Trecho selecionado
————

O construtor da bondade

Como o jornalista potiguar Flávio Rezende está erguendo uma casa para educar 400 jovens num dos bairros mais carentes e violentos de Natal

Texto: Paulo Araújo

Longe do auxílio do poder público, afastado de organizações não-governamentais por convicção pessoal e ecumênico até o último fio de cabelo, o jornalista potiguar Flávio Rezende, 48 anos, está assentando os últimos tijolos de um sonho que começou a cultivar há quinze anos no bairro de Mãe Luíza, em Natal: construir uma casa para dar a oportunidade de estudo, trabalho e qualificação a cerca de 400 jovens.

A empreitada começou na década de 1980 quando ele mudou-se para o bairro, um dos mais estigmatizados pela violência na cidade, e descobriu que a vida dos vizinhos, que não param de bater na sua porta em busca de todo tipo de ajuda, não era nada fácil. “Falta muita coisa, principalmente ocupação pós-escola para as crianças e os adolescentes que passam o dia nas ruas, por falta do que fazer”, lista Flávio. “E o horror das drogas está ali, só esperando uma chance para ocupar essa brecha”.

Erguido num terreno de 40 metros de comprimento por 10 de largura, o prédio de dois andares que ainda precisa de piso, portas, janelas, acabamento nas paredes e telhado para ficar pronto terá salas amplas para aulas de balé, canto, capoeira, culinária, informática, surf e reforço pré-vestibular. Para erguê-la, Flávio, que é funcionário da Universidade Federal do Rio Grande do Norte, “se virou nos trinta”, como costuma dizer, organizando festas, bingos, sorteios, rifas e batendo de porta-em-porta dos empresários da cidade em busca de doações em forma de dinheiro, material de construção ou qualquer outro tipo de auxílio.

A obra tem um custo total estimado em R$ 370 mil e até agora já foram arrecadados e empregados 150 mil. “Quando ele chega nos lugares, as pessoas já sabem que vão ter que abrir a carteira”, brinca o fotojornalista Canindé Soares, um dos grandes parceiros de profissão e de solidariedade do “Construtor da Bondade”. Ricardo Barros, proprietário de um hotel instalado no bairro, é outro elo fundamental na corrente do bem. “Eu via toda aquela luta solitária dele e decidi que era hora de ajudar também”, diz o empresário, que doou o terreno onde está sendo erguida a Casa do Bem.

————

Dados fornecidos

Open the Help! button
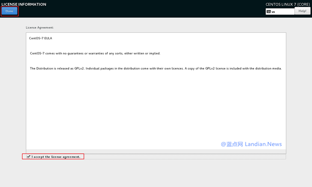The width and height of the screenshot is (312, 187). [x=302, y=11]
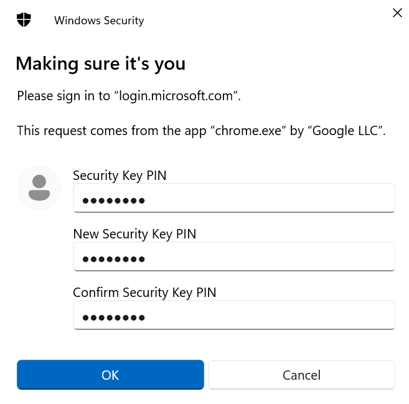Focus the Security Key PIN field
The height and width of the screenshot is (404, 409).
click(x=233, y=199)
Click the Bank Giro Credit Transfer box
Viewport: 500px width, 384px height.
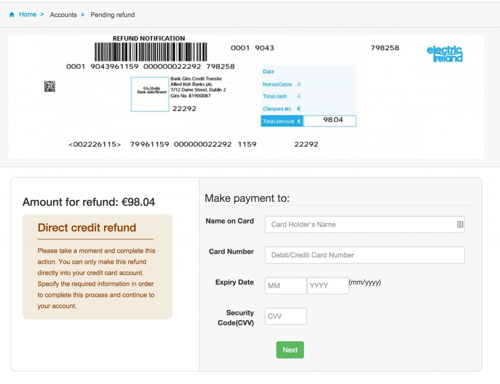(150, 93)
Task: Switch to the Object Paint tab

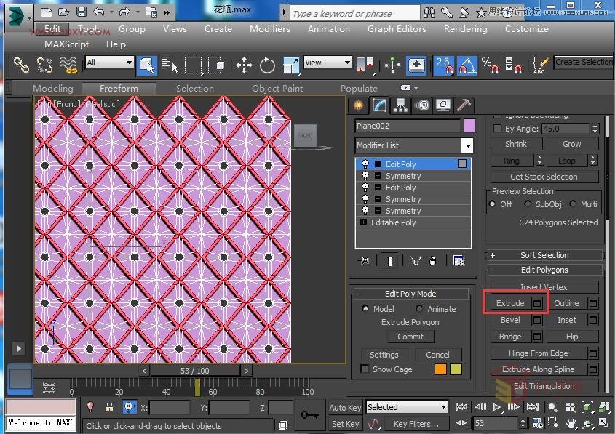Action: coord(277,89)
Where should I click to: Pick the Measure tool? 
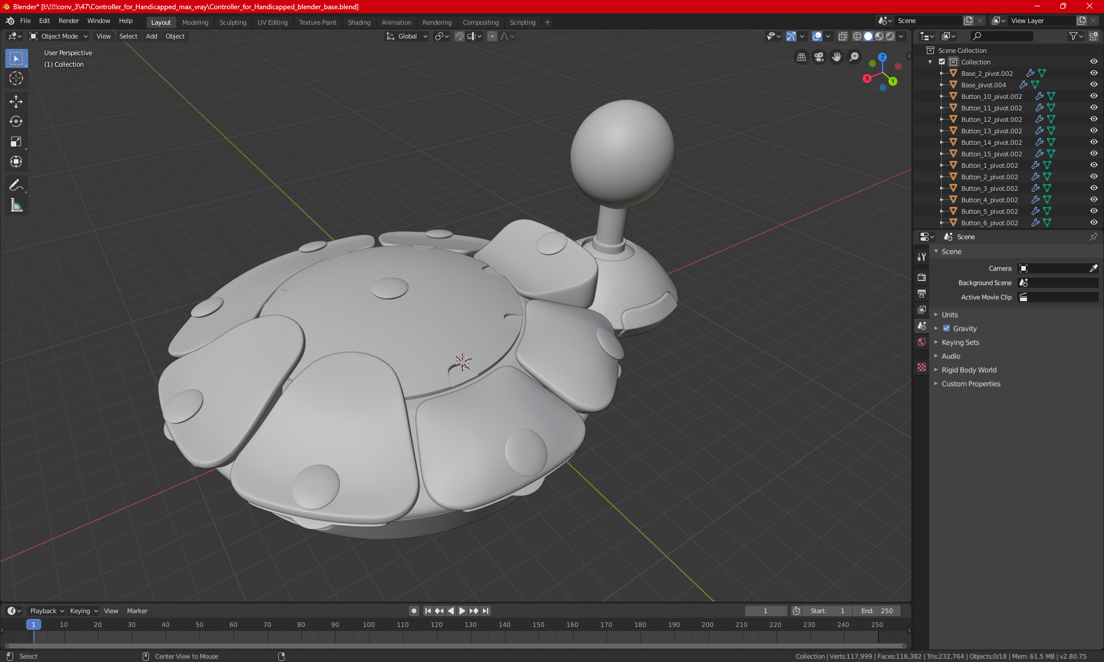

————

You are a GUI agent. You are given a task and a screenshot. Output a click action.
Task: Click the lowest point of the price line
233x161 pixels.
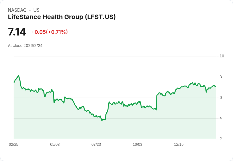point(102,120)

————

Instruções e requisitos
De acordo com o trecho selecionado, quem doou o terreno onde está sendo erguida a Casa do Bem? Responda em uma frase, por favor.

Resultado do exercício
O terreno foi doado por Ricardo Barros, proprietário de um hotel instalado no bairro.